▶ [YOUR GOAL] Please report every line of the data below that contains the word "Open".

________

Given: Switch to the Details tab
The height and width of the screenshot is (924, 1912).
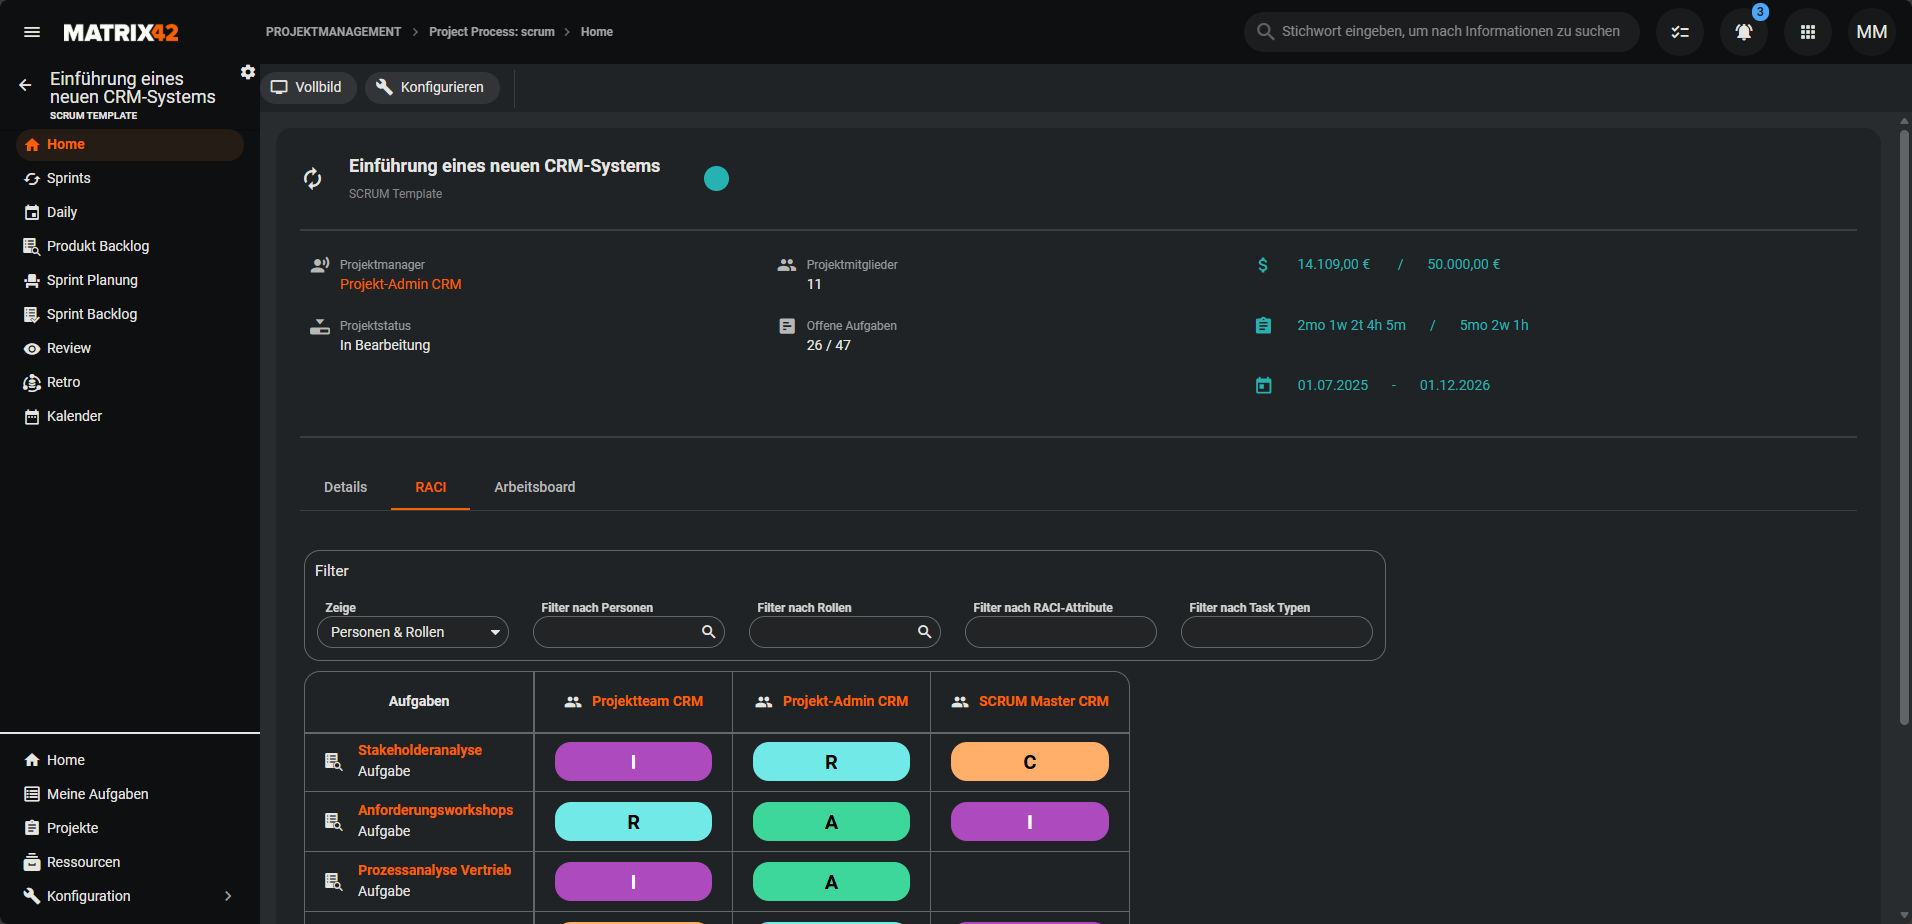Looking at the screenshot, I should 345,487.
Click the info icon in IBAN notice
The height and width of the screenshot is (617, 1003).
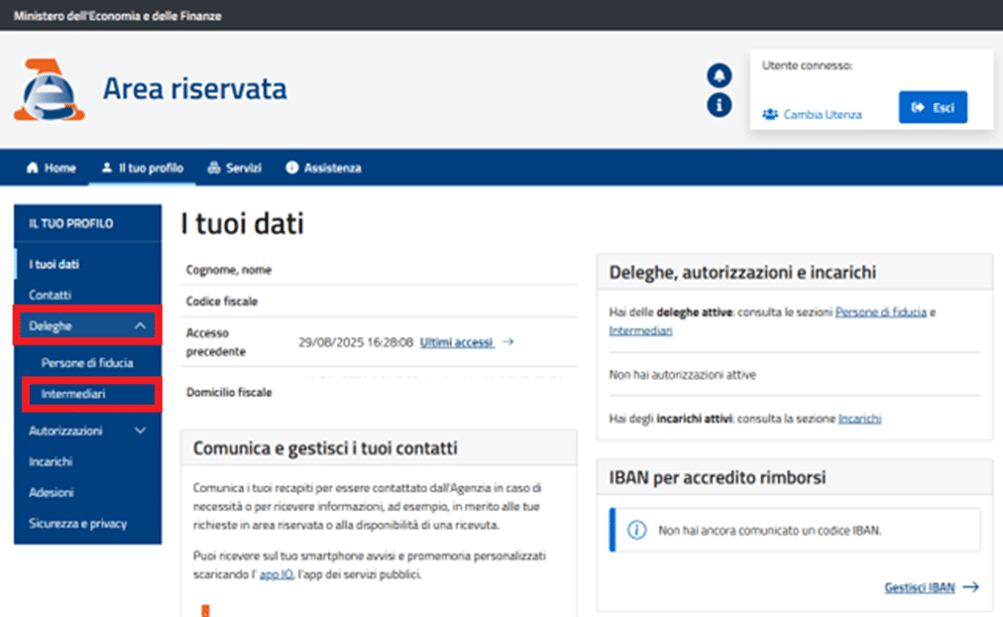636,530
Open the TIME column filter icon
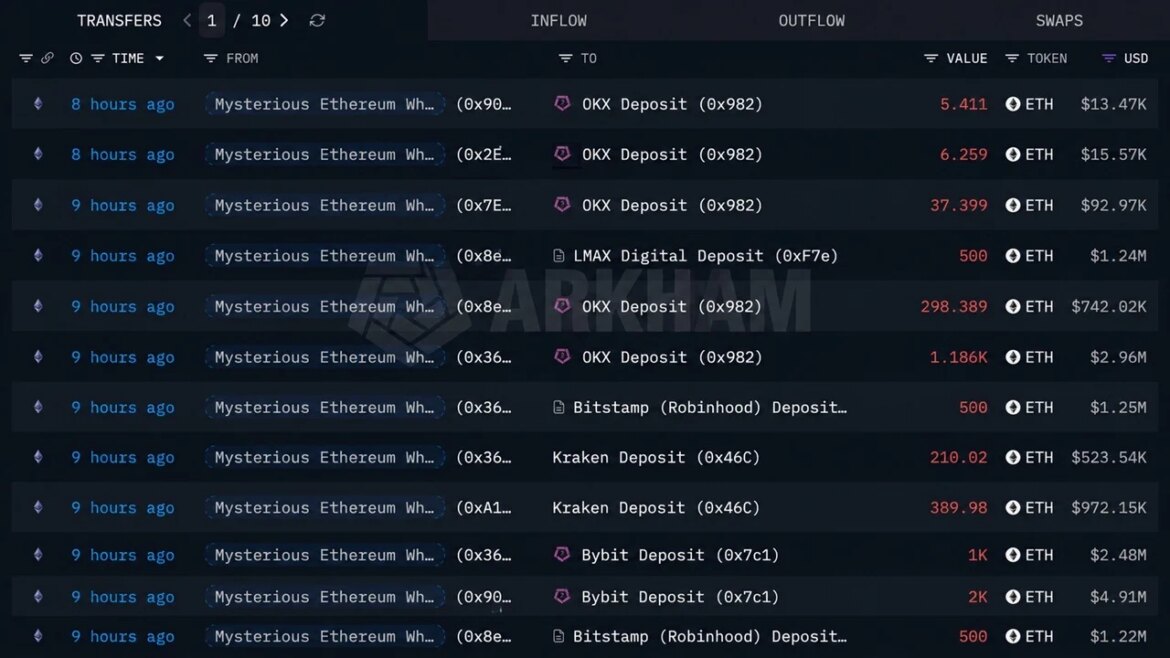1170x658 pixels. tap(98, 58)
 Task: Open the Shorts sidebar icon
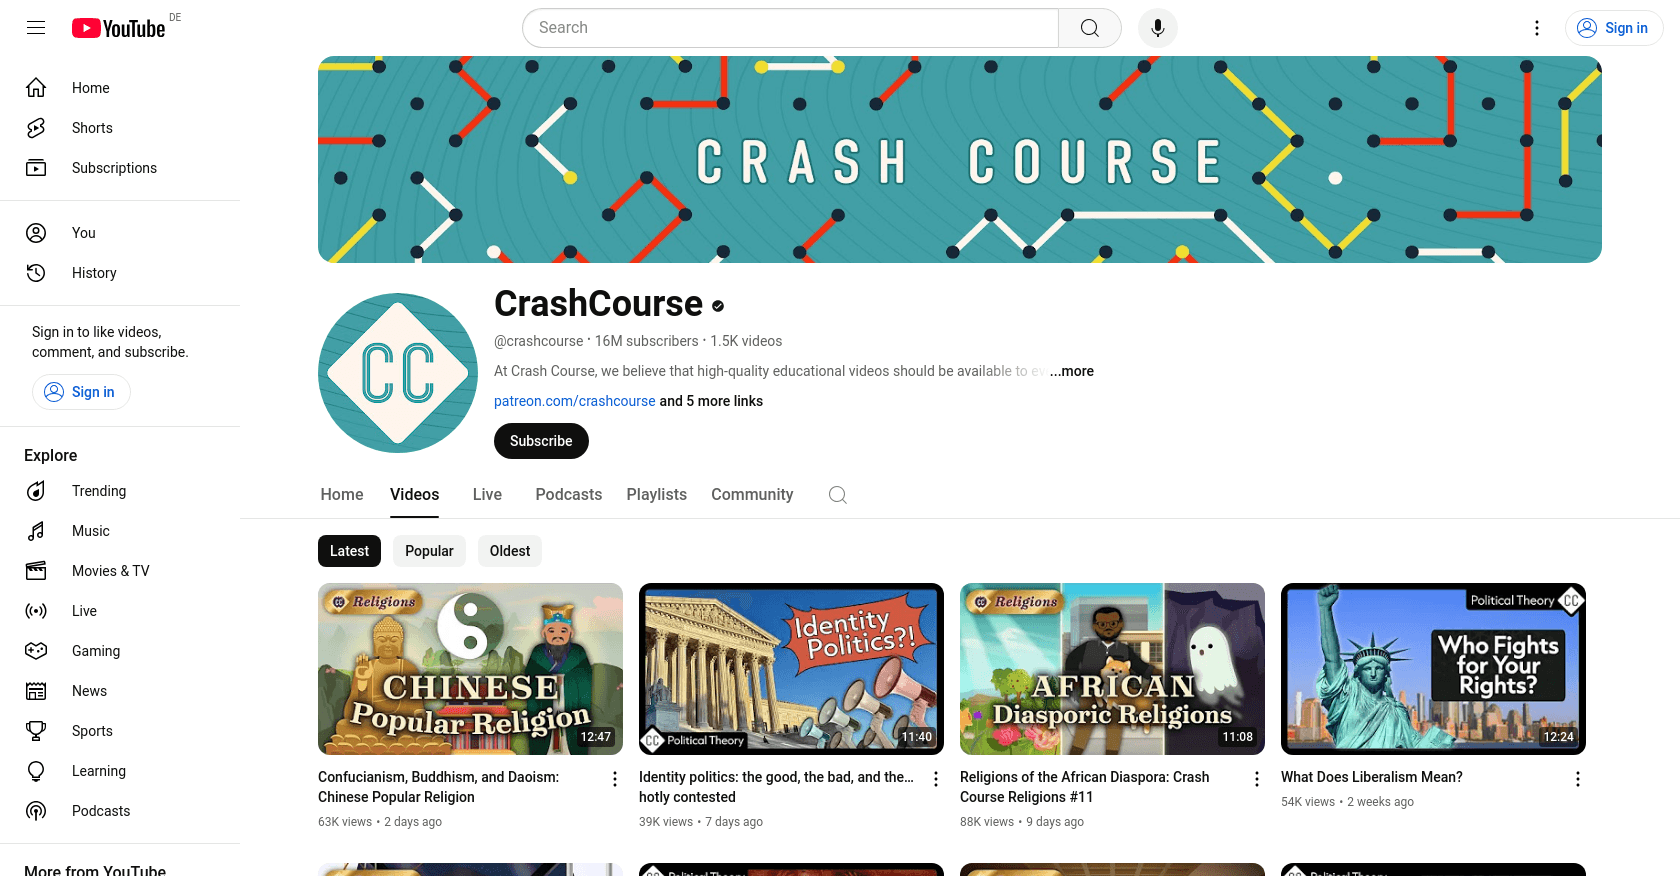pos(36,128)
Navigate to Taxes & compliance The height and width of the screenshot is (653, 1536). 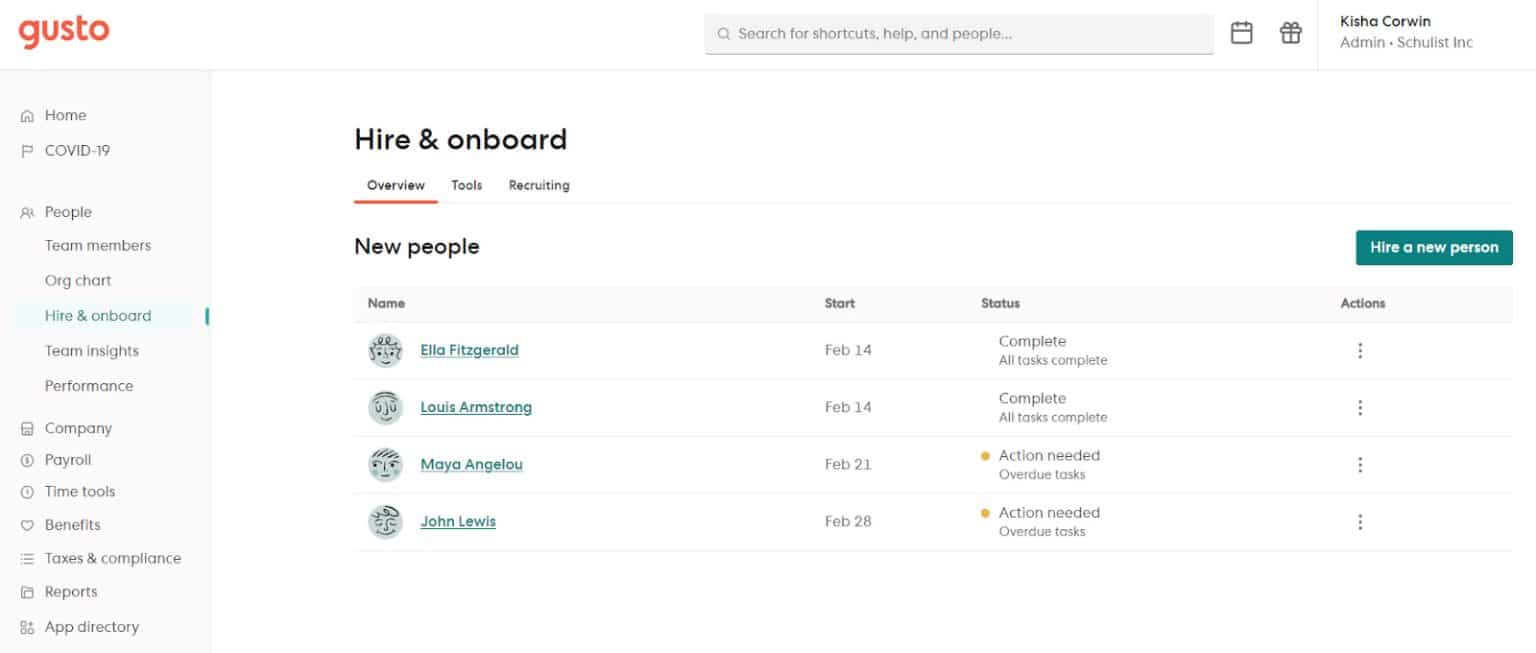(113, 558)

________

▶ [ANSWER FOR THIS EXERCISE]
Open the TIME column filter icon
 Task: Open the Shorts sidebar icon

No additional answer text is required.